A researcher from Harvard University called after I responded to a survey sent to members of the National Association of Medical Examiners. He wanted to know what criteria medical examiners use to conclude that a drug overdose caused death rather than some other factor, such as heart disease.
The caller, who sounded young and idealistic, seemed shocked when I said that medical examiners and coroners don’t have universal criteria for making drug-death determinations. Our certifications vary according to individual practice philosophies.
It sounds, the researcher said, as if medical examiners “jump to conclusions.” That’s an unfair characterization, but I understand why he found my answer disturbing. He had asked a reasonable question, and he expected my answer to reflect a degree of scientific certainty that forensic medicine often can’t deliver.
Consider the most obvious criterion medical examiners use to decide whether an opioid drug caused death: the postmortem drug level.
When the level is either miniscule or off the charts, certification is easy. But most cases fall somewhere in between.
Individuals vary widely in their susceptibility to drugs. To derive reliable scientific data on lethality, we’d have to give increasing amounts of drugs to thousands of people of different ages, races and genders with different drug-use histories and degrees of pre-existing physical incapacity until they all die. Nobody would volunteer for, and no ethics board would approve, such a project.
We use lethal ranges derived from individual case reports: This dead person had this level of drug in his system. That dead person had some other level. Add a bunch of cases together and publish a range.
For most drugs, ranges are broad. Innocuous and lethal levels overlap. When considering a specific case, it’s reasonable to assume that a younger, healthier, experienced drug user could tolerate a higher level than an older, sicker, novice user. But nobody knows exactly what the relative lethal levels would be. Scene findings, the deceased’s history and a given medical examiner’s training and experience influence determinations.
Add some level of heart disease or another dangerous pre-existing condition to a given drug level, and uncertainties increase. There’s no way to know if heart disease alone or the drug alone would have caused death. There’s no way to prove that “but for” the interaction of both factors, the person would have survived. There’s no way to assign percentages of blame. There’s no way to conduct an experiment to figure it out.
Practice standards aren’t universal, but they enable us to be internally consistent when dealing with cases such as these. For example, most of us believe a non-natural cause of death trumps natural disease. So by tradition, if a person has both heart disease and a high opioid level, the drug is the primary cause of death.
Some put heart disease on the death certificate as a contributory cause; some don’t. Some certify the cause of death undetermined because there’s no way to be sure.

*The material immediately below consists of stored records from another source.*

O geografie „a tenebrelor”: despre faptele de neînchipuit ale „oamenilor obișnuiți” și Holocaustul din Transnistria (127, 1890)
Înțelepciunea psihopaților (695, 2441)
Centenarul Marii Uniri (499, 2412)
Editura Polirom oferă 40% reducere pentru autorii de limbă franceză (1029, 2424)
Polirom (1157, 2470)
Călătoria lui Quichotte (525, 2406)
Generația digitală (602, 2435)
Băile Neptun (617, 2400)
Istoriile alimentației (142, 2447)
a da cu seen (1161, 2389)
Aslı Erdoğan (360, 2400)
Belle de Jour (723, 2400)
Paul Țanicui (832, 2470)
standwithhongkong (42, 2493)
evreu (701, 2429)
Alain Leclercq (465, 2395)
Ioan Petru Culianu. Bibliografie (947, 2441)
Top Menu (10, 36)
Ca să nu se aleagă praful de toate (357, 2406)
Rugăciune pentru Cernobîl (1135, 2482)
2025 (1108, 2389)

Give me a thousand deaths involving combinations of drugs and diseases and I guarantee that my thousand certifications will not be identical to the certifications of any other medical examiner.
The good news for research is that the Harvard study is looking at trends, not individual cases. Medical examiners haven’t changed their practice standards in the last few years. Their certifications may not be uniform, but they are internally consistent.
Almost all medical examiners are reporting striking increases in the numbers of drug deaths, and that trend is real.